The diagnostic specificity and prognostic significance of triphasic morphology waveforms in patients referred for a routine/ portable electroencephalogram (EEG) study
Abstract number :
3.127
Submission category :
3. Clinical Neurophysiology
Year :
2011
Submission ID :
15193
Source :
www.aesnet.org
Presentation date :
12/2/2011 12:00:00 AM
Published date :
Oct 4, 2011, 07:57 AM
Authors :
E. Tzatha, G. Solomon, N. Sethi
Rationale: Historically the presence of classical triphasic morphology waveforms (TMWs) on the EEG has been considered to indicate a metabolic or toxic cause of cerebral dysfunction compatible with a diffuse encephalopathy. TMWs at times can also be seen in patients with seizures.
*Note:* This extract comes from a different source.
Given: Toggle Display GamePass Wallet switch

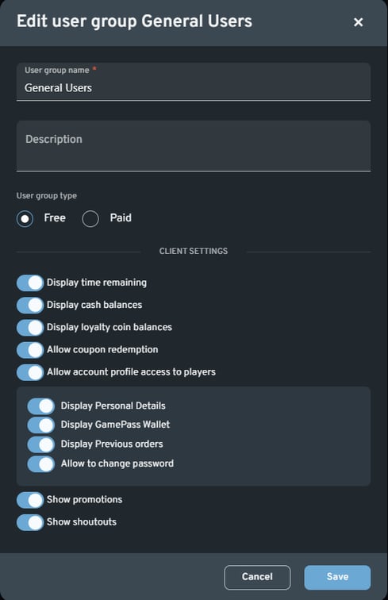Looking at the screenshot, I should click(41, 425).
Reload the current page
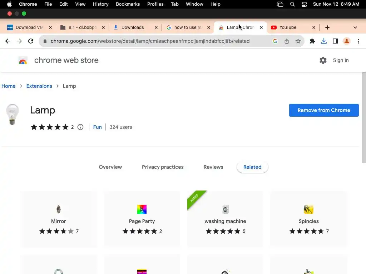Viewport: 366px width, 274px height. click(31, 41)

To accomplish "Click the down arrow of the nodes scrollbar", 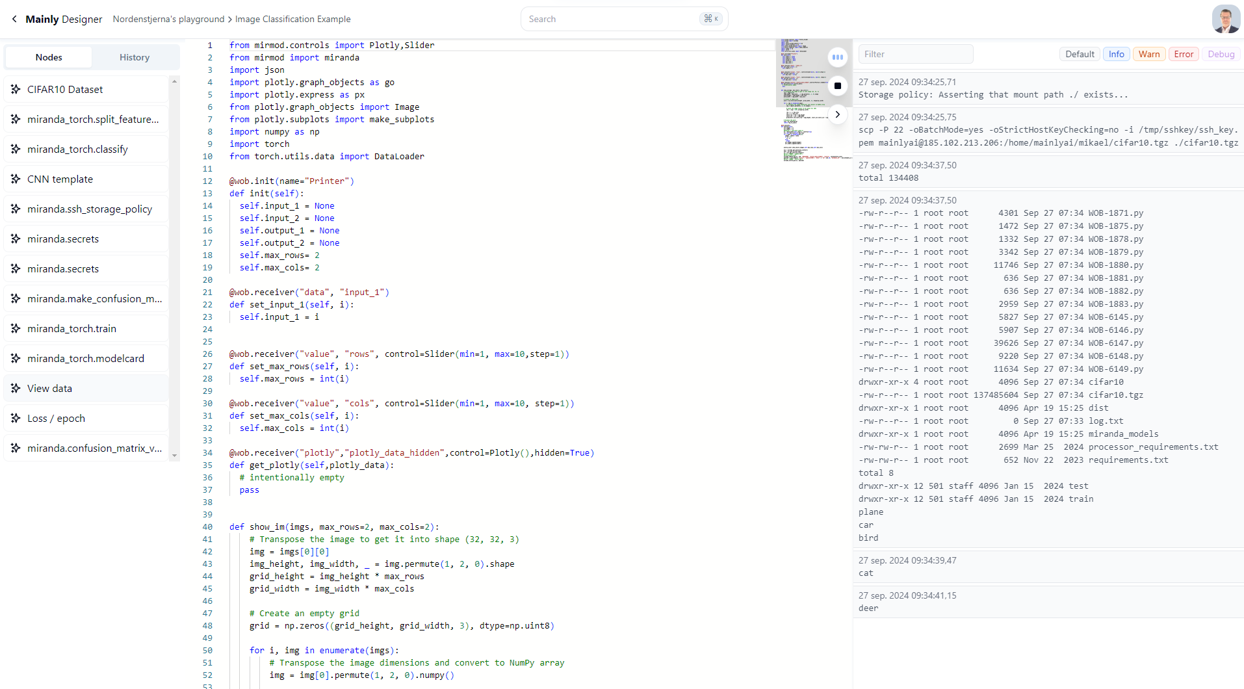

In patients presenting with altered sensorium or history of seizures, their presence may raise concern for non-convulsive seizures (NCS).Methods: We decided to look at all sequential EEG studies referred to our laboratory for the presence of TMWs over a 12-month period (June 2010-May 2011). This comprised studies on outpatients as well as portable EEG studies requested on patients admitted to the hospital. Our intention was to correlate their presence with the patient s diagnosis, outcome (30-day mortality) and presence of seizures. We categorized the TMWs into a) typical TMWs (defined as generalized, bilateral synchronous, bifrontally predominant positive sharp transients of high amplitude that are preceded and followed by negative waves of relatively lower amplitude) and b) TMWs with additional features (atypical morphology or/and periodicity in a background of diffuse slowing). For the TMWs with additional features we identified the patients that had further continuous EEG monitoring.Results: We reviewed 1459 records and we identified 71 records (62 patients) with TMWs on routine/portable EEG. Of those, 36 records had typical TMWs and 35 records had TMWs with additional features. For the first category, the most common diagnosis was sepsis and the 30-day mortality rate was less than 10%. In this group only two patients had continuous EEG monitoring and there were no seizures recorded. For the second category, the most common diagnosis was multifactorial (sepsis, renal failure, hypoxia) and the 30-day mortality rate was 37%. In this group, sixteen patients had continuous EEG monitoring and three were found to have non-convulsive seizures (NCS).Conclusions: We conclude that the most common cause of typical TMWs was sepsis and their presence is compatible with a favorable prognosis. The TMWs with additional features were commonly seen in patients with multifactorial causes, their presence signifies a high mortality rate and patients should be closely monitored for the presence of NCS. In selected group of these patients, continuous EEG monitoring may yield additional information.